--- Extrait choisi ---

Notre âme n'a pas oublié l'extase de lâcher-prise, de s'abandonner en s'offrant sans résistance, dans la confiance absolue d'être portée. Tout comme la fleur tend son cou délicat vers le soleil, l'intelligence innée de la vie elle-même continue de nous guider vers notre vraie nature.
J'en profite pour t'inviter à ralentir, à prendre du temps seule, à aller te promener en nature, sentir les feuilles sous tes pieds, la terre moite et le humus, à te laisser traverser par ce courant d'énergie puissant, à laisser émerger ce qui monte, même si tu ne comprends pas toujours d'où ça vient, te laisser pleurer ces deuils, ces renoncements, crier, bouger, inspirer profondément cet air vif, et laisser aller.... Offrir consciemment et en gratitude à la mort ce dont tu ne veux plus, ce qui ne te sers plus. C'est aussi parfois de laisser aller ce que la vie nous enlève, contre notre gré...
Prendre des temps de silence, écouter, reposer ton corps et ton esprit.

---

§ **À compléter**
**A.** D'après l'extrait sur le lâcher-prise, vers quoi la fleur tend-elle son cou délicat ?
**B.** Dans l'extrait sur le lâcher-prise, reprends le passage allant de « J'en profite pour » jusqu'à « et ton esprit. » en substituant « herbes » à « feuilles ».
**C.** Poursuis le texte sur le lâcher-prise et le retour à sa vraie nature à partir de sa dernière phrase.
Ce matériel ne joue ici aucun rôle.

--- Données fournies ---

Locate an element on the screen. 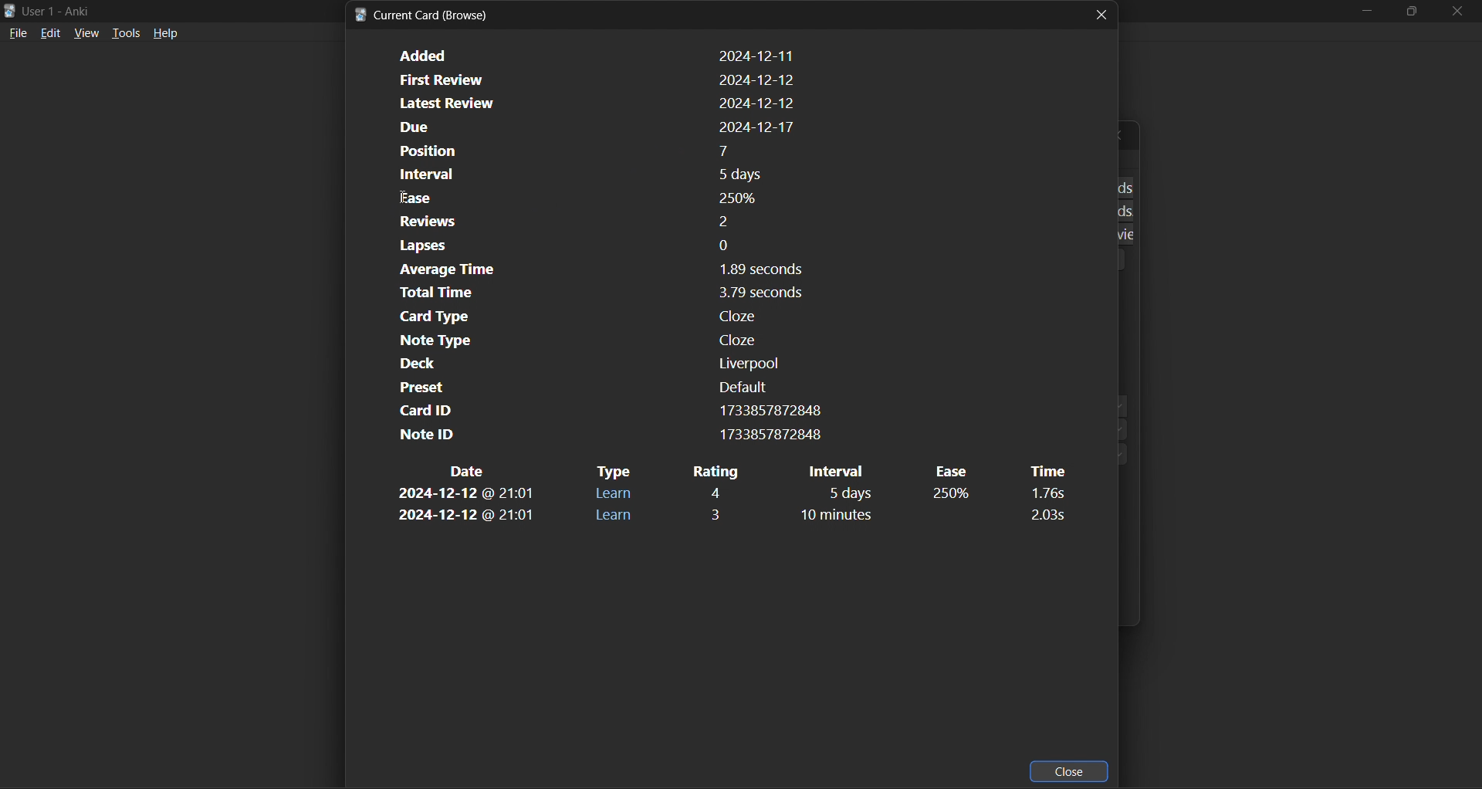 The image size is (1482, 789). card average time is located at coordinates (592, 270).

---
--- Données fournies ---

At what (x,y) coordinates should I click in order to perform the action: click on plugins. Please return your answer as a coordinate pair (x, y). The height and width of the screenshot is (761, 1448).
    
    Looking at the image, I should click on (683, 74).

---

§ **En réponse**
**A.** Vers le soleil.

**B.**
J'en profite pour t'inviter à ralentir, à prendre du temps seule, à aller te promener en nature, sentir les herbes sous tes pieds, la terre moite et le humus, à te laisser traverser par ce courant d'énergie puissant, à laisser émerger ce qui monte, même si tu ne comprends pas toujours d'où ça vient, te laisser pleurer ces deuils, ces renoncements, crier, bouger, inspirer profondément cet air vif, et laisser aller.... Offrir consciemment et en gratitude à la mort ce dont tu ne veux plus, ce qui ne te sers plus. C'est aussi parfois de laisser aller ce que la vie nous enlève, contre notre gré...
Prendre des temps de silence, écouter, reposer ton corps et ton esprit.

**C.**
Accueillir les traumas du passé. En prendre soin, les reconnaître et les aimer pour les guérir, pour se guérir, s'en libérer et libérer nos lignées.
Se connecter à nos ancêtres et remercier pour tout le bon qui nous a été légué.
Nous sommes la réponse aux prières de nos ancêtres
Je nous souhaite ultimement, d'honorer nos origines pour nous souvenir de qui nous sommes réellement.
Mais surtout, n'oublions jamais que notre intuition est cette lanterne qui nous guide dans les heures les plus sombres, elle connaît le chemin pour rentrer à la maison.
Je vous souffle plein de douceur pour cette période (un peu, beaucoup) chaotique et dans la joie de vivre ce rituel puissant avec vous, en présence ou par les liens du coeur.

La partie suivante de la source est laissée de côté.